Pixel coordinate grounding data

--------------------------------------------------

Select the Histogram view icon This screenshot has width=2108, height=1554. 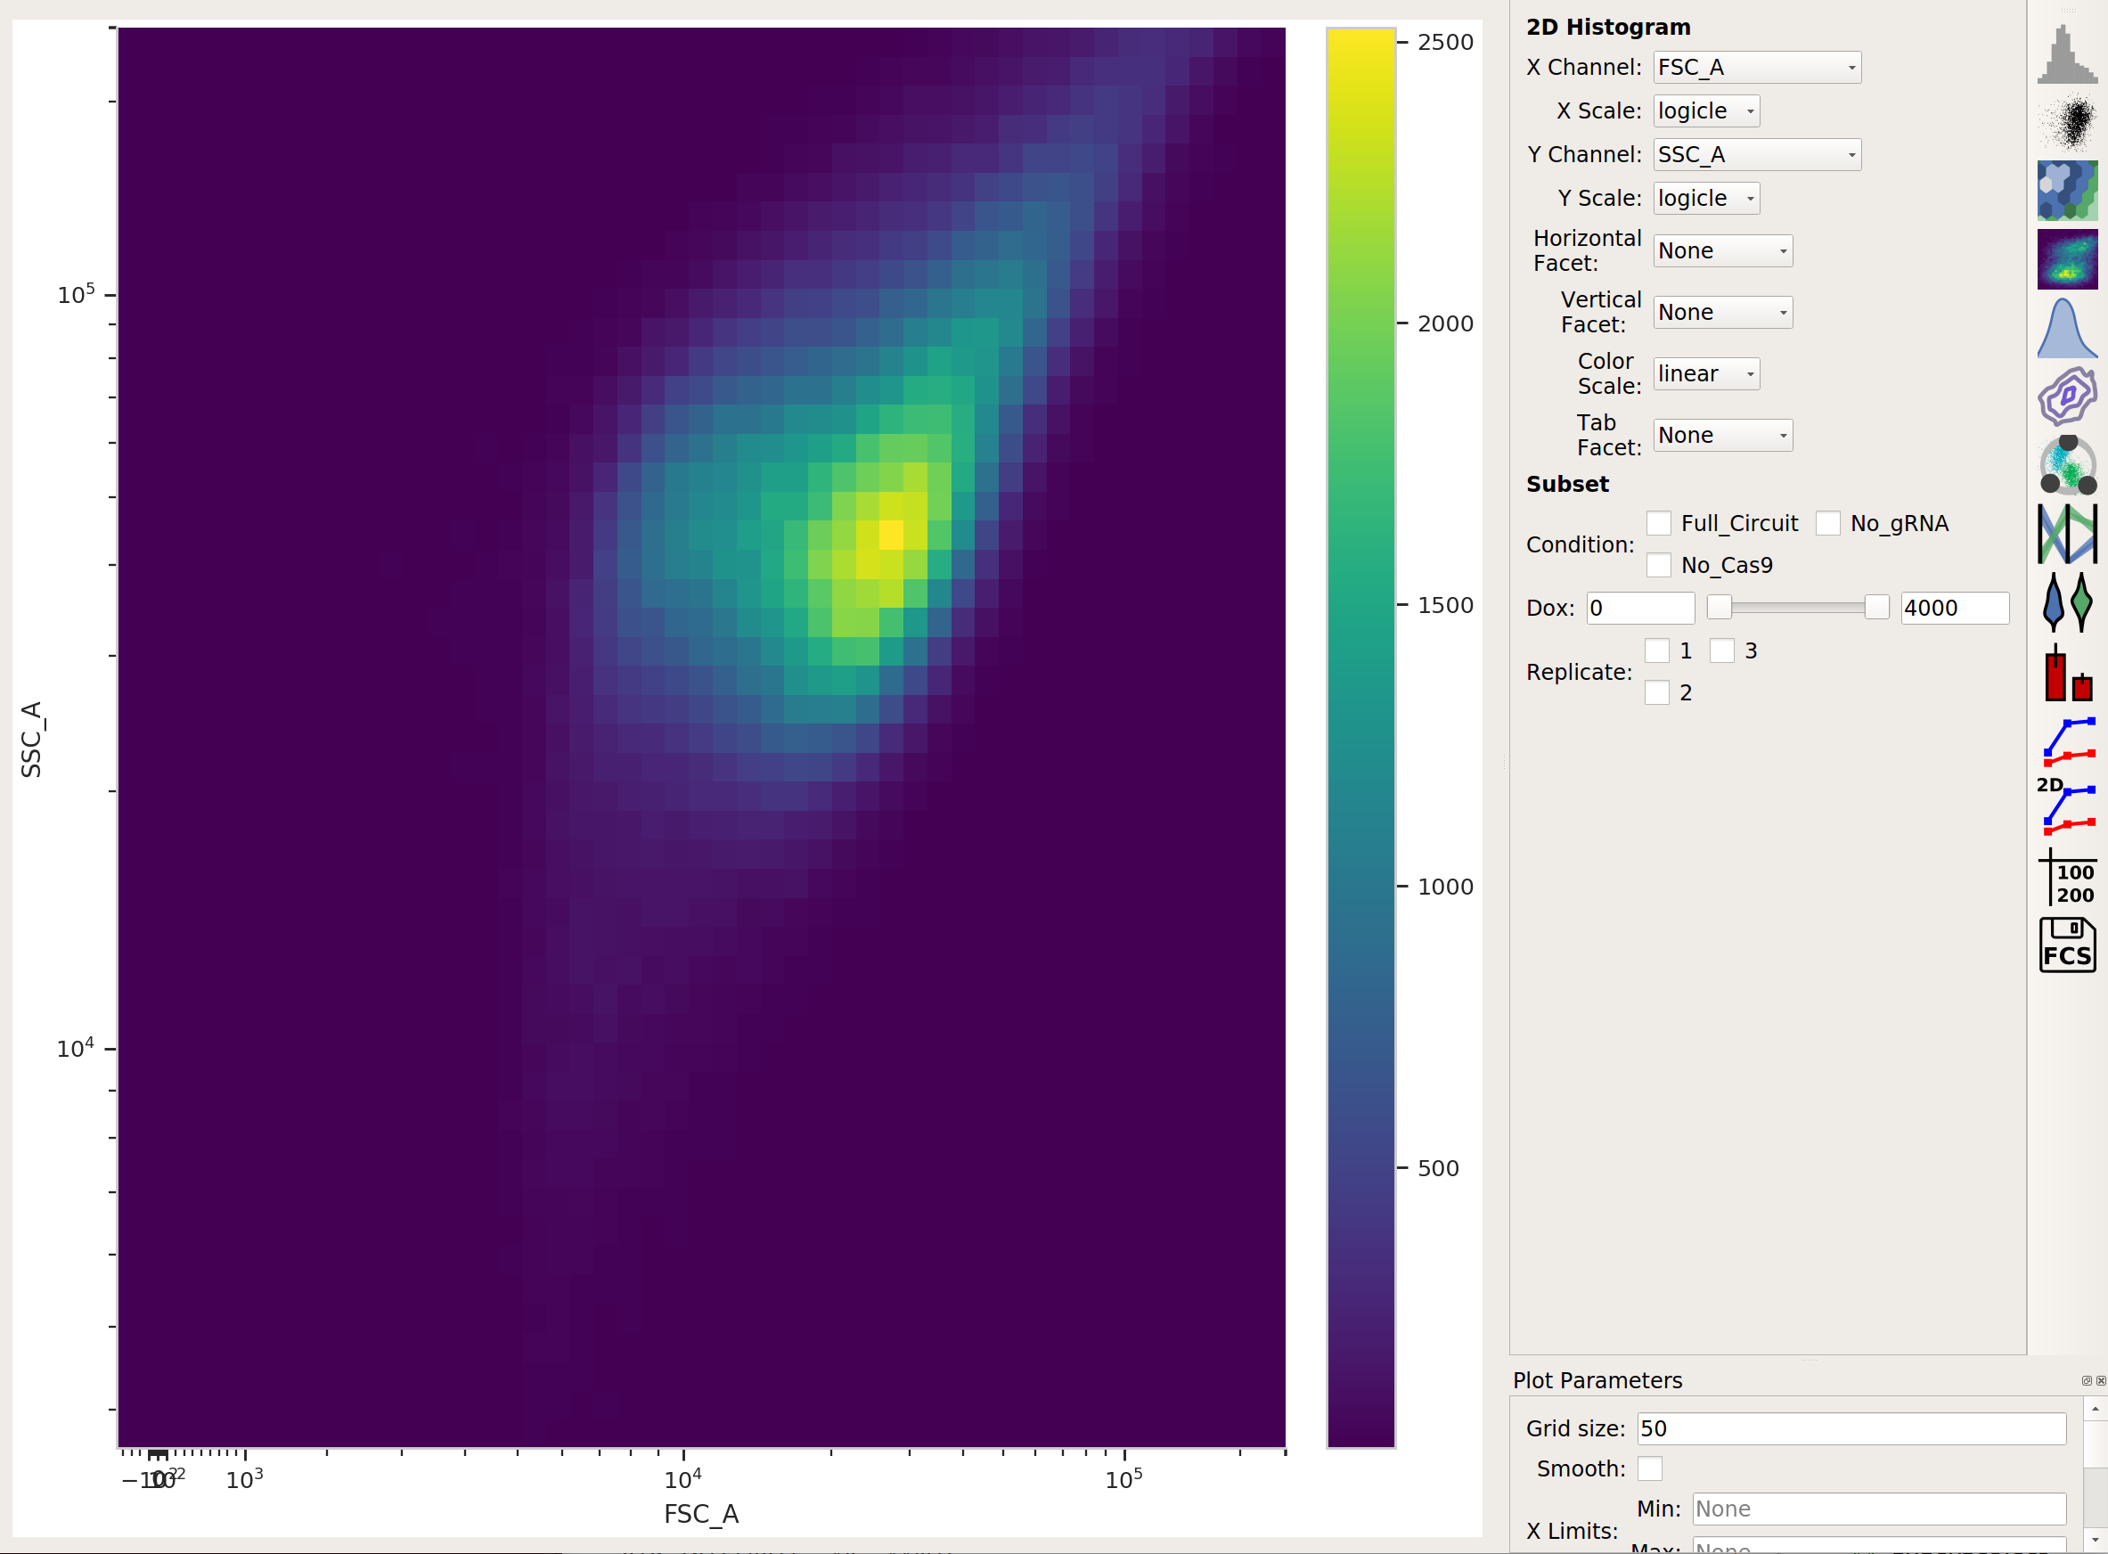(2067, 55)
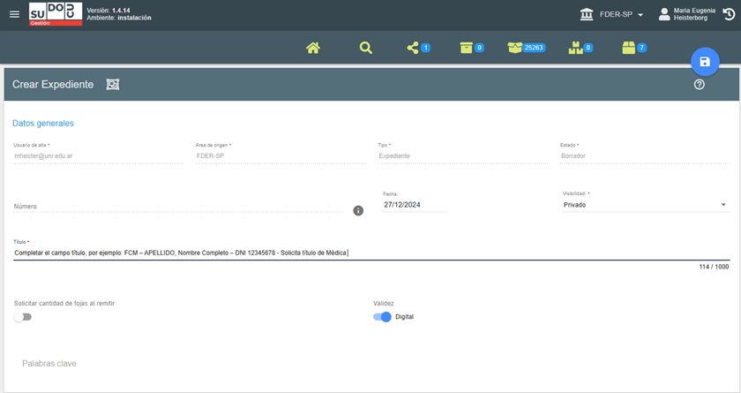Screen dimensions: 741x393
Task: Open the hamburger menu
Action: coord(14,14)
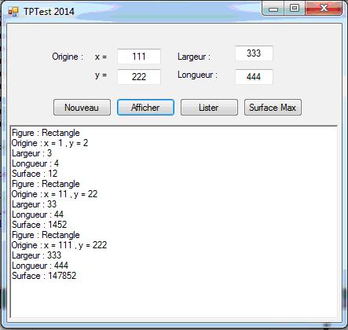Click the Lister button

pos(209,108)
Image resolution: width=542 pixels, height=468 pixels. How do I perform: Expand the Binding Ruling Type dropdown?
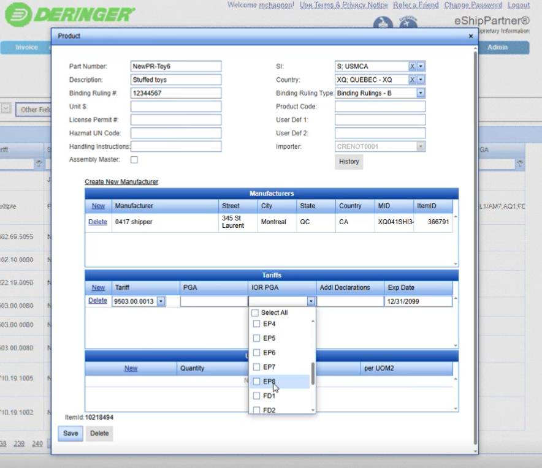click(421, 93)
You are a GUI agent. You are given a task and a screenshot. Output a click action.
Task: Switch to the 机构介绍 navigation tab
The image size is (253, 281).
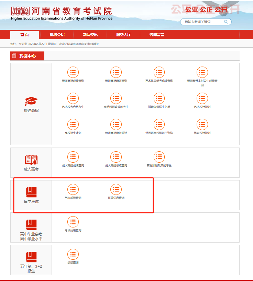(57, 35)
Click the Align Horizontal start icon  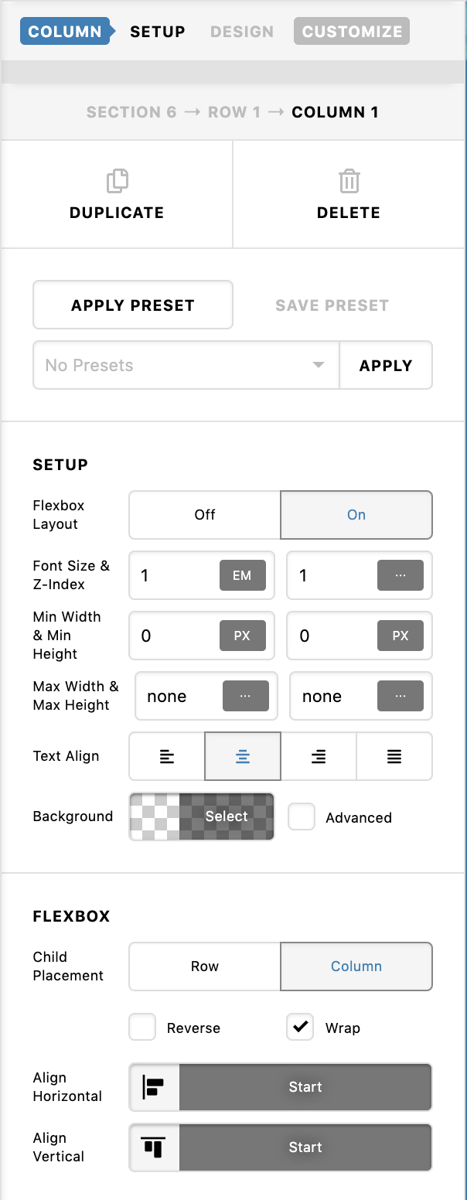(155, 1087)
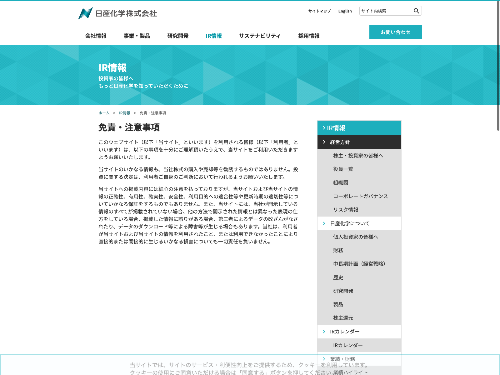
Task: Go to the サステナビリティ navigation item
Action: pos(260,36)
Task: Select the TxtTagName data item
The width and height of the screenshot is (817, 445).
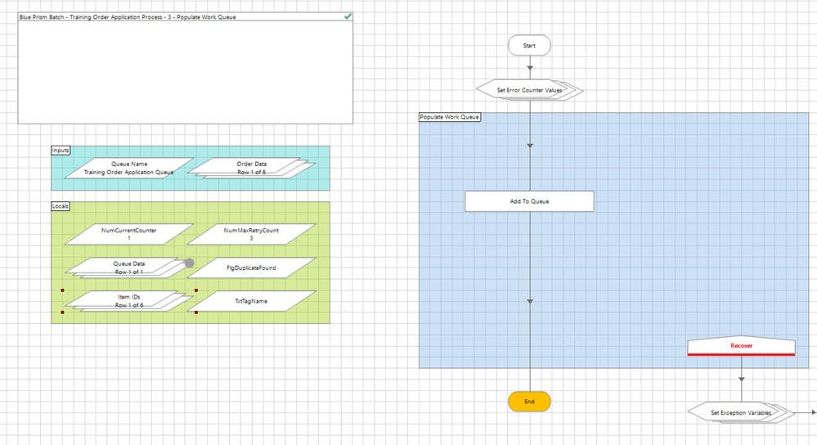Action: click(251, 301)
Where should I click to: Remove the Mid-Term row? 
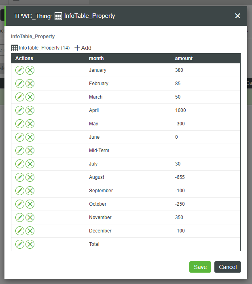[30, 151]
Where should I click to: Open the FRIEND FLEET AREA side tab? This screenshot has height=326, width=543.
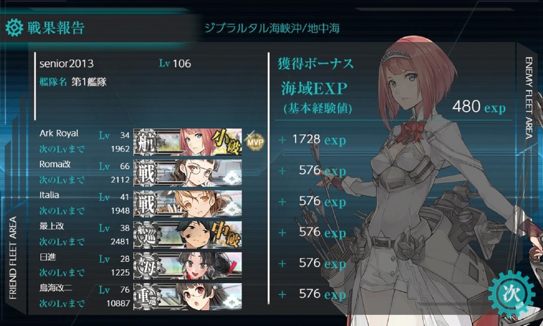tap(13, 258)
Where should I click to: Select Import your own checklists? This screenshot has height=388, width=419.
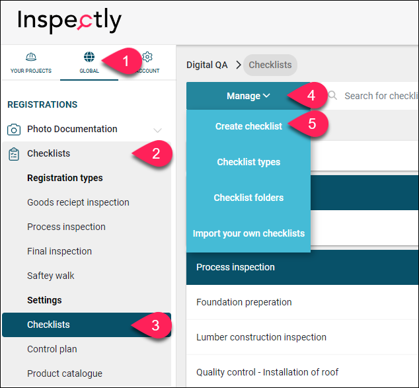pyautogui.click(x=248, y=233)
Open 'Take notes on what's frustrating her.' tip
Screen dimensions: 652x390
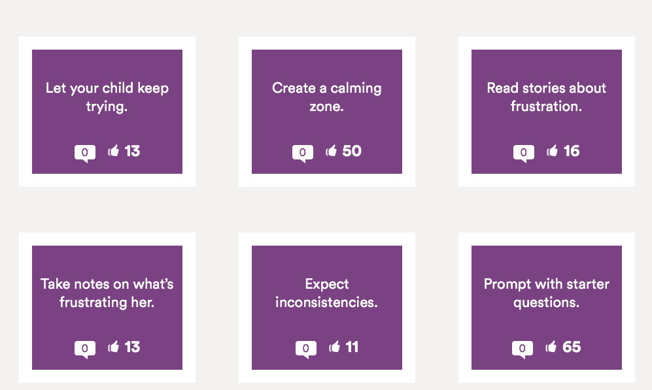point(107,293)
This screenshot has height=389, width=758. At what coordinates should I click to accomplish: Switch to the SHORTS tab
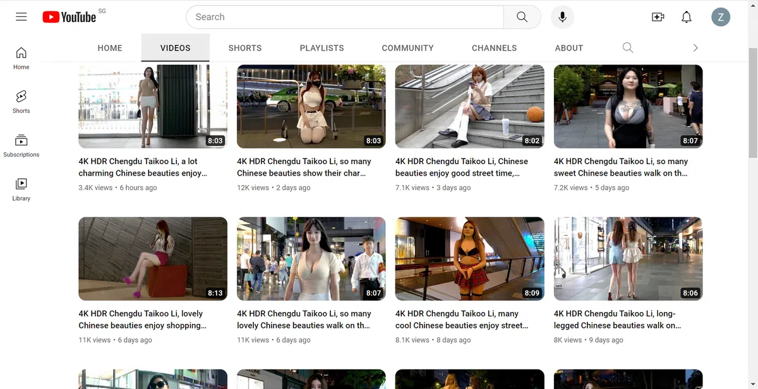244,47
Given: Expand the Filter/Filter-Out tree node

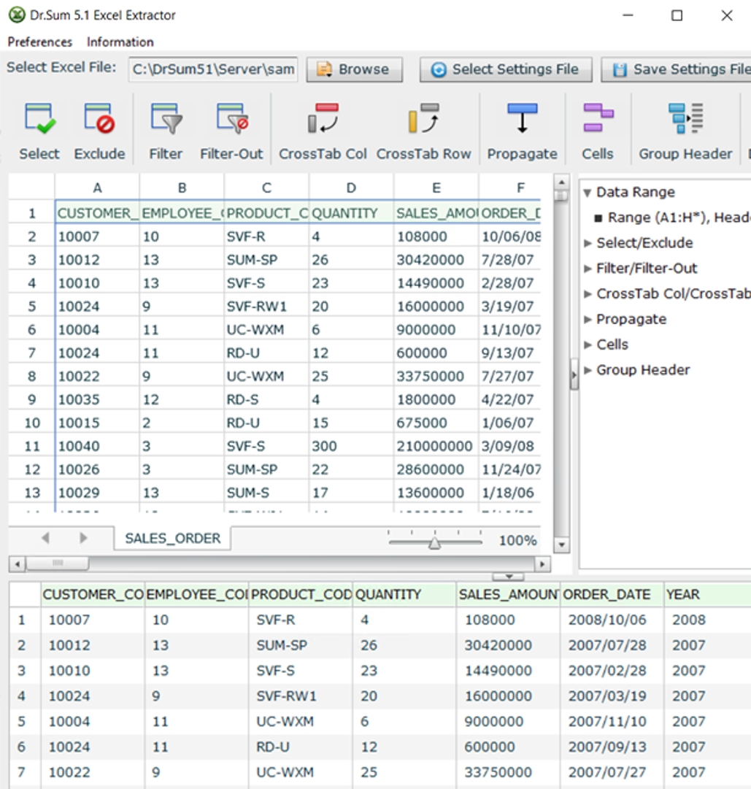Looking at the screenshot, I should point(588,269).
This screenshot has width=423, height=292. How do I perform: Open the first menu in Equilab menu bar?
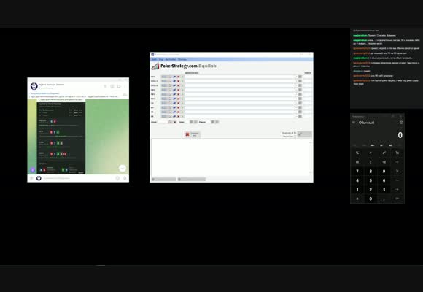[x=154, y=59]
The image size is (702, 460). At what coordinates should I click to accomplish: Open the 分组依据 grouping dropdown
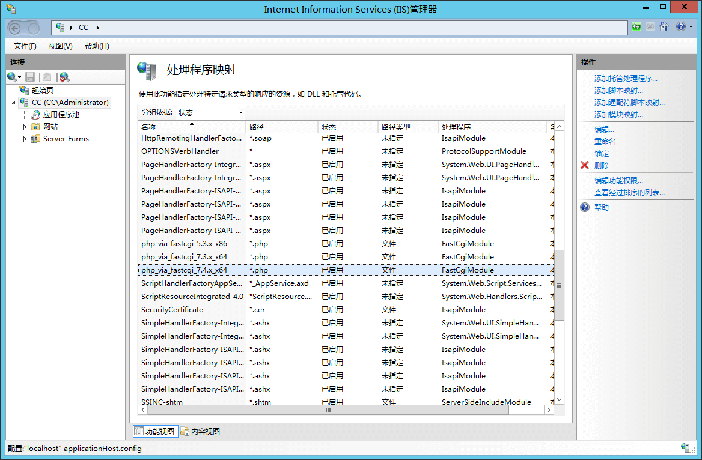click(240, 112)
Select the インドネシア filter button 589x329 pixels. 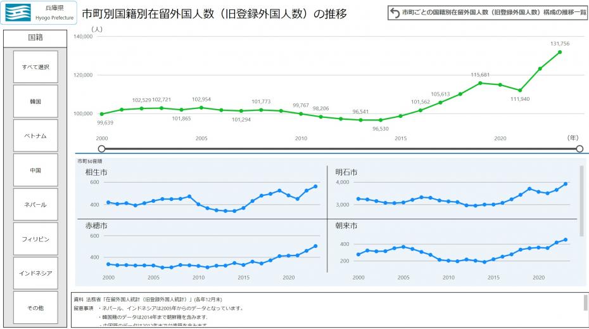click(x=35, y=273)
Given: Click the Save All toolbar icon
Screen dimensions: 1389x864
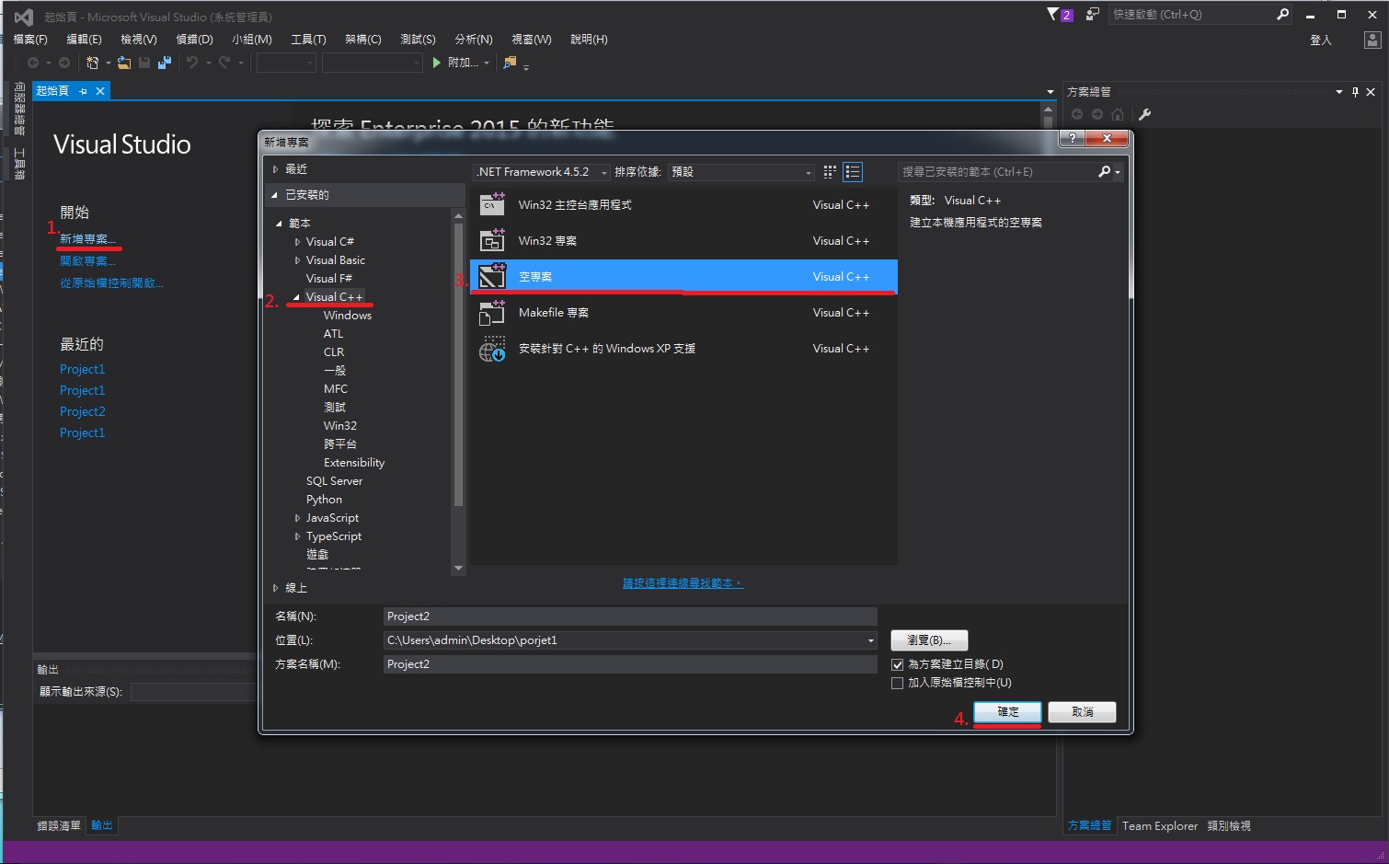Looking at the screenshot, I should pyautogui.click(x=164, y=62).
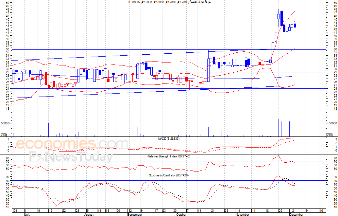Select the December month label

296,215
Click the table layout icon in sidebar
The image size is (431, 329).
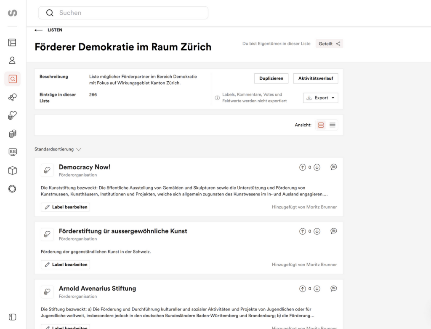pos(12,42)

--------------------------------------------------

(Exercise prompt):
Only one thing is required: an exact printout of the lines from the line containing "Click the table layout icon in sidebar" through the last line of the records, pictures excluded.

(Response area):
Click the table layout icon in sidebar
The image size is (431, 329).
pos(12,42)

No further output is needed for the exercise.